Cronk Ny Arrey Laa, South Barrule and Dalby Mountain


A magnificent walk in the South of the Island on a dry but very windy day when the boats were again cancelled. I decided to make a big day of these hills by starting at Niarbyl, parking in the cafe car park and walking down to the beach where the combination of high tide and a gale was filling the air with foam.


I set off on the coastal path towards White Beach, the wind making going hard but the views of the rough sea were superb.




I descended back to sea level at White Beach, the tide was in so there wasn’t much room to cross the stream below the beach waterfall.


Just past the stream I took the path up behind the beach hut and at the top continued straight on rather than up the main track which is private.

The path turns uphill, and inland over a couple of stiles to a cottage where I took the right turning through a gate and climbed the very steep track over ‘the slabs’.

The path became smoother but no less steep until I reached a gate on the right through which I followed the Raad ny Foillan sign.


This led onto a superb path which actually lost height as it got nearer to Cronk ny Arrey Laa meaning that my climb was going to be a long one.


After crossing a stream (Glion ny Goayr) the climb started.


It was steep and relentless climbing up towards Eary Cushlin. Only at the track to the house was there a brief lessening of the gradient before it went up again, still following the Raad ny Foillan signs.


Eventually I emerged at the summit and into the gale. The views were, as always from here, superb in all directions.


After a short break and refreshment I set off down the main path towards the road. I turned left before the gate to follow the wall along to a smaller gate. On the opposite side of the track is another gate leading onto the moorland named Cronk Fedjag on the map but also known as Lanagour (or something similar). I took the lower path for a change, heading straight across towards Round Table and South Barrule.

I crossed the main road at Round Table and went through the gate which is handily inscribed…..


The path from here rises gently across the hill until it reaches the main path from the top of the Whisky Run, It is then a steep climb to the summit, great view all around – back to Cronk ny Arrey Laa, south east to Langness over Cringle reservoir and plantation and north east to Douglas.


There is a QR code on the trig point, scanning it with my phone provided me with information about the hill fort and even an audio guide if I wanted it.


The out wall is really obvious and in fact I sheltered below it for a quick brew and something to eat.


I followed the path NE from the summit and then headed off across the heather aiming straight for Slieau Whallian. This line intersected with another path which led down to the gate at the road.

I crossed the road and headed down the lane past the Cross Vein Mine, a fascinating relic of a more industrial age.

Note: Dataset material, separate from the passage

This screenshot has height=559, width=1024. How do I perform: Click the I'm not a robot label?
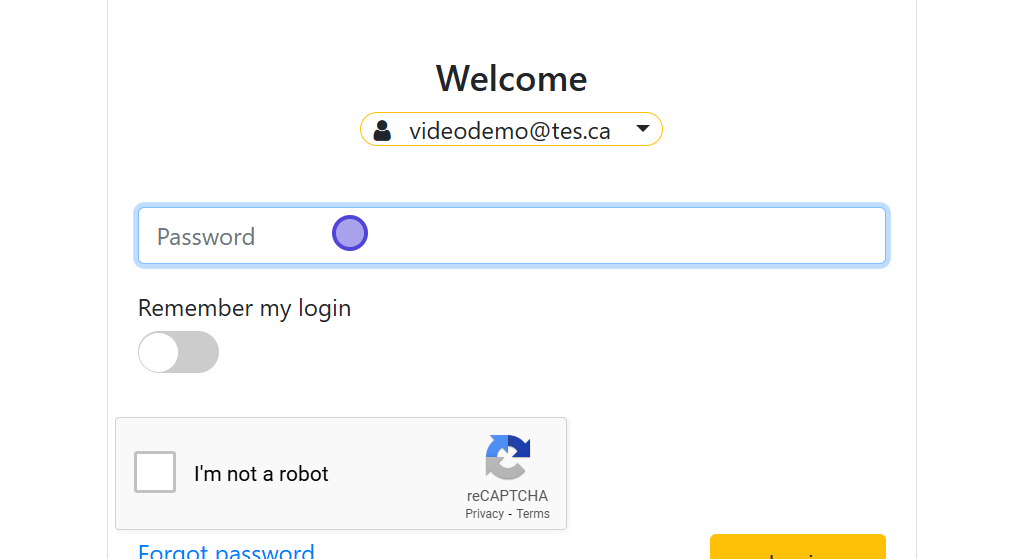(x=261, y=474)
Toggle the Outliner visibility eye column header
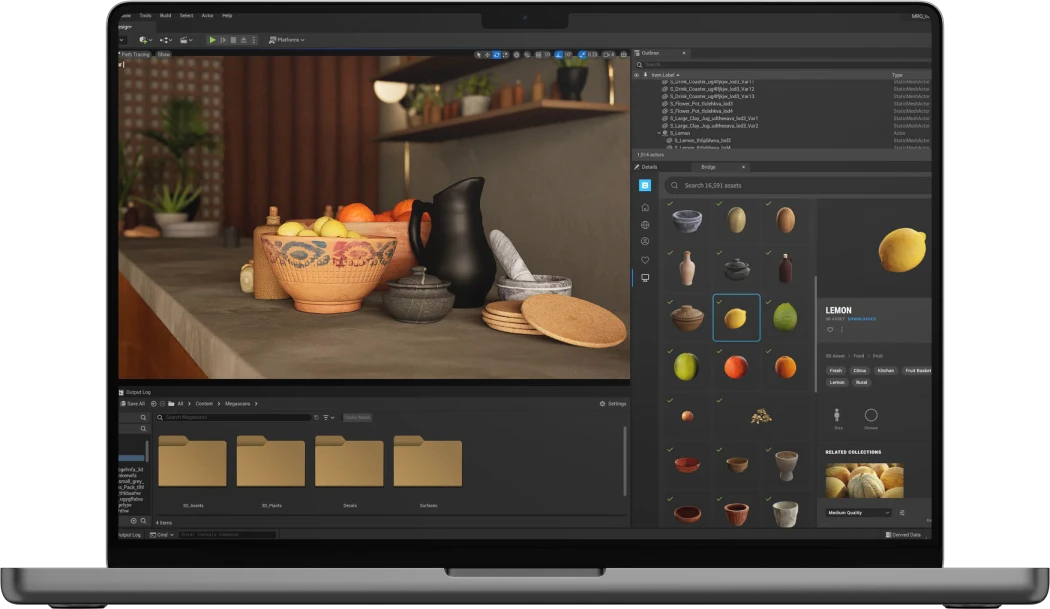 pos(637,75)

I can’t help thinking more could be done with these sites, only in Laxey does this industrial heritage seem to be valued.

I then turned left down the Glen Rushen road, passing by Beckwith’s mine where the leaning chimney sadly fell a few years ago. The was a good view back to the top of Cronk ny Arrey Laa form here.

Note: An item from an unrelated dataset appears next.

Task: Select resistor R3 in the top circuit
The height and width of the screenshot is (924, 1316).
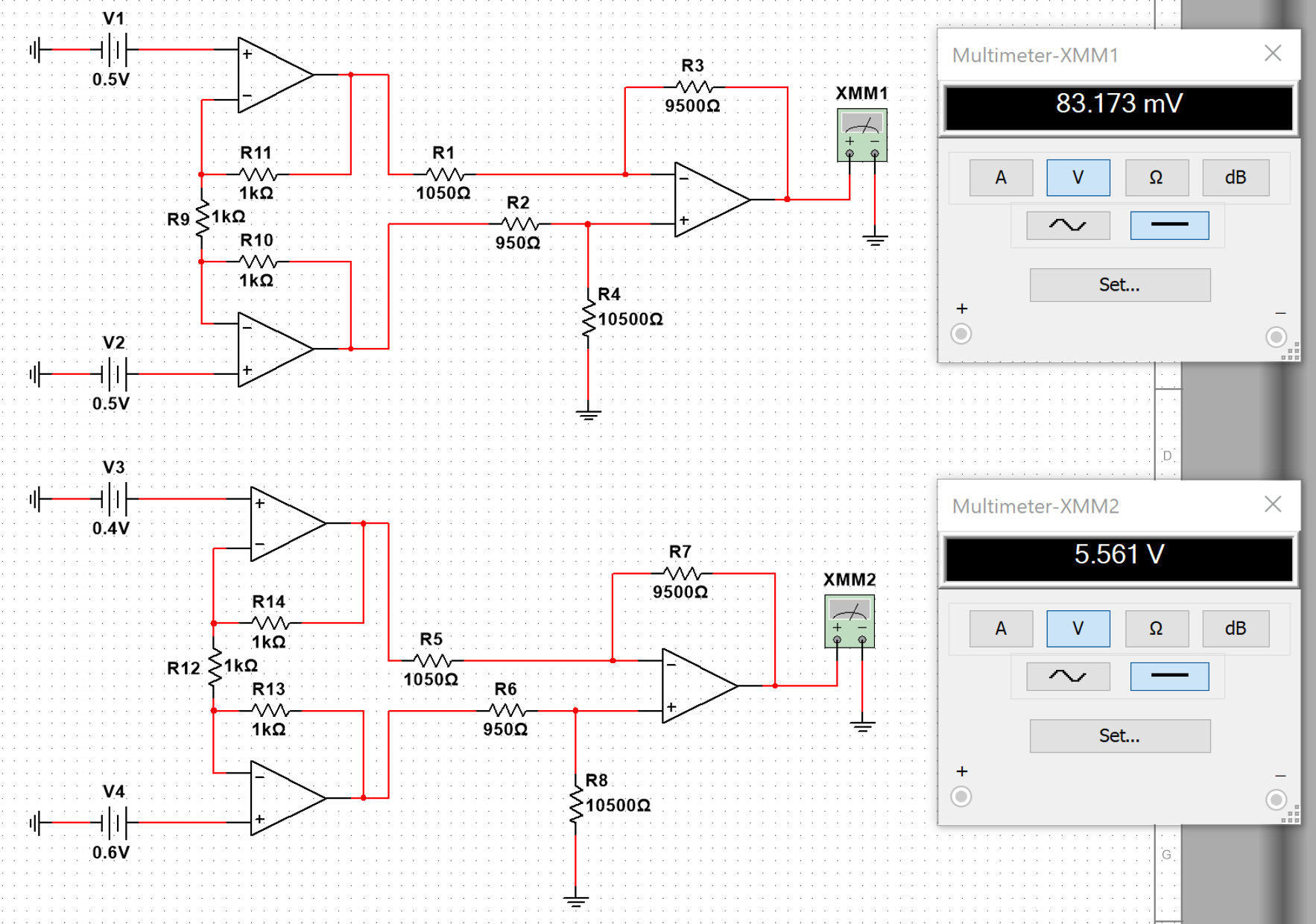Action: point(693,87)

This leads down into Glen Rushen passing what I assume are old miners cottages before reaching the junction where I went left down to the river.

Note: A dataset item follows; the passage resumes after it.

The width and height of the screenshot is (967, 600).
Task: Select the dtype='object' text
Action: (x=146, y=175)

At the next junction I took the right fork which leads to a gate and steps leading up to Creg ny Crock plantation.


At the top, near the tholtan I should have gone straight on towards the road and then to the Eary Cushlin track but I was tempted along the fire track sharp right at the top of the climb in the thought of going to the top of Dalby Mountain.

Years ago we used to regularly ride this fire track on mountain bikes but it is now choked with gorse. I persisted but wouldn’t recommend it to anyone. With scratched legs I passed a gate and then turned left up a break to another gate and the open moorland of Dalby Mountain, the top of which was marked by a few stones.

I followed the track which had a newly built stile over a barbed wire fence, was passed by a farmer in his tractor who took no notice and reached the road more or less opposite the Eary Cushlin track.

I crossed the road and followed the track to the gate at the far side of Keroodhoo plantation and turned right, back down towards ‘the slabs’, enjoying the spectacular views back to Niarbyl.



Rather than go back to White Beach I thought I would follow the track and lane to the road. I reached Niabyl as the afternoon light became spectacular so went back to the headland to enjoy the view before heading home.


A long and blustery day but an excellent walk of just over 23km and 1400m ascent in 5 hours 30 minutes. Well recommended!